Open mhauru opened 2 weeks ago

mhauru commented 2 weeks ago
julia> f(x) = sum(x)
f (generic function with 1 method)

julia> x = Hermitian(randn(2,2))
2×2 Hermitian{Float64, Matrix{Float64}}:
  0.656689  -0.377647
 -0.377647  -0.505356

julia> Enzyme.gradient(Enzyme.Forward, Enzyme.Const(f), x)
ERROR: ArgumentError: Cannot set a non-diagonal index in a Hermitian matrix
Stacktrace:
 [1] setindex!
   @ ~/.julia/juliaup/julia-1.10.5+0.aarch64.apple.darwin14/share/julia/stdlib/v1.10/LinearAlgebra/src/symmetric.jl:264 [inlined]
 [2] _setindex!
   @ ./abstractarray.jl:1431 [inlined]
 [3] setindex!
   @ ./abstractarray.jl:1396 [inlined]
 [4] #93
   @ ~/.julia/packages/Enzyme/TiboG/src/Enzyme.jl:967 [inlined]
 [5] macro expansion
   @ ./ntuple.jl:72 [inlined]
 [6] ntuple(f::Enzyme.var"#93#94"{Hermitian{Float64, Matrix{Float64}}, Int64}, ::Val{4})
   @ Base ./ntuple.jl:69
 [7] onehot
   @ ~/.julia/packages/Enzyme/TiboG/src/Enzyme.jl:963 [inlined]
 [8] gradient(::EnzymeCore.ForwardMode{…}, f::EnzymeCore.Const{…}, x::Hermitian{…})
   @ Enzyme ~/.julia/packages/Enzyme/TiboG/src/Enzyme.jl:1132
 [9] top-level scope
   @ REPL[60]:1
Some type information was truncated. Use `show(err)` to see complete types.

Types like Hermitian and Symmetric break the assumption made in onehot that all elements of the array are independent variables that can be setindex!ed freely. Not sure if there's some general solution to this, but maybe catering for stdlib types would be enough?

wsmoses commented 1 day ago

@ExpandingMan would you be interested in taking a stab at this?

ExpandingMan commented 1 day ago

There's a complicated but efficient solution in which onehot is smart enough only to take the independent basis elements. The real difficulty I see with that is that the output side of gradient would have to know about it to combine the results, which can potentially significantly increase its complexity.

────────

#### WHAT YOU HAVE TO DO
Reproduce the issue thread text between "There's a complicated" and "increase its complexity.", inclusive, substituting "fast" for "efficient".

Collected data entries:

────────

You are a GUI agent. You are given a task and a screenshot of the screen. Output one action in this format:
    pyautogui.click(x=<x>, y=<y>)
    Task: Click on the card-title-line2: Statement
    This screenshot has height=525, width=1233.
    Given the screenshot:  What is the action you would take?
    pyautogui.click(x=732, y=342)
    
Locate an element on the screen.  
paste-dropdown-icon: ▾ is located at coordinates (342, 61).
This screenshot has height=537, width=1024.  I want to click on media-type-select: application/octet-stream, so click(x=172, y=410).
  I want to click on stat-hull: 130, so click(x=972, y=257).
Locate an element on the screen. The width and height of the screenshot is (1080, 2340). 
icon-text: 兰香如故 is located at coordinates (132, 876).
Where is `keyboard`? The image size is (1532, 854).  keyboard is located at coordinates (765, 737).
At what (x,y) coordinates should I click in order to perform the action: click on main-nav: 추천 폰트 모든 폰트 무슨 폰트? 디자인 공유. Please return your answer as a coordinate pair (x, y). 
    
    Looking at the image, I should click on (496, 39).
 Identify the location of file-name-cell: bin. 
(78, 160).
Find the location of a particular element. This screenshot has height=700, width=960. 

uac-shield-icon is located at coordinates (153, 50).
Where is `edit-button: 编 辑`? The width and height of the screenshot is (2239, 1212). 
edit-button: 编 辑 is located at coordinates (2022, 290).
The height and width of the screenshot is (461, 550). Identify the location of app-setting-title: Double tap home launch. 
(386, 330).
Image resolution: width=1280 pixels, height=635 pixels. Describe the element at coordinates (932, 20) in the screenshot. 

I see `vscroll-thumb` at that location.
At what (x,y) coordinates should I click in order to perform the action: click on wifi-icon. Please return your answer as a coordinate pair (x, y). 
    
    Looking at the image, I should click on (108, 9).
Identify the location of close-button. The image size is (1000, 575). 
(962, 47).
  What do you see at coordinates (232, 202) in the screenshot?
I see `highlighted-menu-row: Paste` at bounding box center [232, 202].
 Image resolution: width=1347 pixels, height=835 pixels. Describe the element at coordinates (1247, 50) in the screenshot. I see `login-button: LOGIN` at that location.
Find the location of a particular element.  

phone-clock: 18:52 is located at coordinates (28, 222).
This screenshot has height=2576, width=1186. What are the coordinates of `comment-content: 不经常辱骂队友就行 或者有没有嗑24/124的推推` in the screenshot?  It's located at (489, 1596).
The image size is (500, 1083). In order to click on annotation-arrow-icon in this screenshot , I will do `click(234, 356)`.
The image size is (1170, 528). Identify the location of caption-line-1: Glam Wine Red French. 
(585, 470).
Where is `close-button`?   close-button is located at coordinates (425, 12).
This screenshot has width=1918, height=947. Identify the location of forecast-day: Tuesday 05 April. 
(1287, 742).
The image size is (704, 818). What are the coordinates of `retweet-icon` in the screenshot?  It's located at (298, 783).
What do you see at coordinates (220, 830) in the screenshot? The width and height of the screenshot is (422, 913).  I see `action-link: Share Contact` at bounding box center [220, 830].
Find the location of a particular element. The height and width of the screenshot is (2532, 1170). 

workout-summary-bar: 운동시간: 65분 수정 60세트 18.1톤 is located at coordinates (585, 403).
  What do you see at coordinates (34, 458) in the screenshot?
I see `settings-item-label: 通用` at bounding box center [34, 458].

────────

#### EXERCISE ANSWER
There's a complicated but fast solution in which onehot is smart enough only to take the independent basis elements. The real difficulty I see with that is that the output side of gradient would have to know about it to combine the results, which can potentially significantly increase its complexity.